[WRITTEN PROBLEM] Convert the entries from the line containing "Select the Next playback mode" through the line containing "Click the magnifying", both included, into a Markdown table with the columns Row and Line. Number each line in sequence and omit blank lines.
--- Start ---
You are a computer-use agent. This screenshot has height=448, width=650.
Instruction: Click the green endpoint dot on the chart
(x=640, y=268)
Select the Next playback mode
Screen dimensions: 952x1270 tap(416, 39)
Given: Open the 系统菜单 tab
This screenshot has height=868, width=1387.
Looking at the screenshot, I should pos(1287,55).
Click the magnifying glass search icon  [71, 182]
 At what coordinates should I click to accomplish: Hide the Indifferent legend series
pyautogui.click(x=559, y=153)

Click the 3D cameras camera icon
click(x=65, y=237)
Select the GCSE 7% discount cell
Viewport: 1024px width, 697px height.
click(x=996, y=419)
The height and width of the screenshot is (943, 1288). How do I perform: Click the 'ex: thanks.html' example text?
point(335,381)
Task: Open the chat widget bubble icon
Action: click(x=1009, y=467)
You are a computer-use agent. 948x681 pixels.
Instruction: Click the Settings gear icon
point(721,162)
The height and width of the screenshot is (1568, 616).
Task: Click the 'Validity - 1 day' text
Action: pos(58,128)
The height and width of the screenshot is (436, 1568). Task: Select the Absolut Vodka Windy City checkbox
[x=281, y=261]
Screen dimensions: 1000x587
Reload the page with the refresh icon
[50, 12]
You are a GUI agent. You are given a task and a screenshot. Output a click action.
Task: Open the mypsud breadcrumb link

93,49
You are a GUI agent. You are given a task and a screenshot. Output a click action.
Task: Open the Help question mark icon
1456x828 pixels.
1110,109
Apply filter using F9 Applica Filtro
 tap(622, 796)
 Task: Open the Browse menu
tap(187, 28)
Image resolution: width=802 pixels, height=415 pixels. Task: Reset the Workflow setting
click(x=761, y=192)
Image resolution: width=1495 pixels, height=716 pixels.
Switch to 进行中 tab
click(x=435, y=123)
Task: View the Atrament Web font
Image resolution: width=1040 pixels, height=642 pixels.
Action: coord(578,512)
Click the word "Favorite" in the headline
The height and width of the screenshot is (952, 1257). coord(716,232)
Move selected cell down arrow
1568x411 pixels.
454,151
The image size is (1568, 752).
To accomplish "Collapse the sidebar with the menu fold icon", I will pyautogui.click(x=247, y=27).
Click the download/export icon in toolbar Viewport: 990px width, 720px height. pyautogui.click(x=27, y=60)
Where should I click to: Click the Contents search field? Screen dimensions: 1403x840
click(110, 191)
--- End ---
[REPLY TO THE TASK]
| Row | Line |
|---|---|
| 1 | Select the Next playback mode |
| 2 | Screen dimensions: 952x1270 tap(416, 39) |
| 3 | Given: Open the 系统菜单 tab |
| 4 | This screenshot has height=868, width=1387. |
| 5 | Looking at the screenshot, I should pos(1287,55). |
| 6 | Click the magnifying glass search icon  [71, 182] |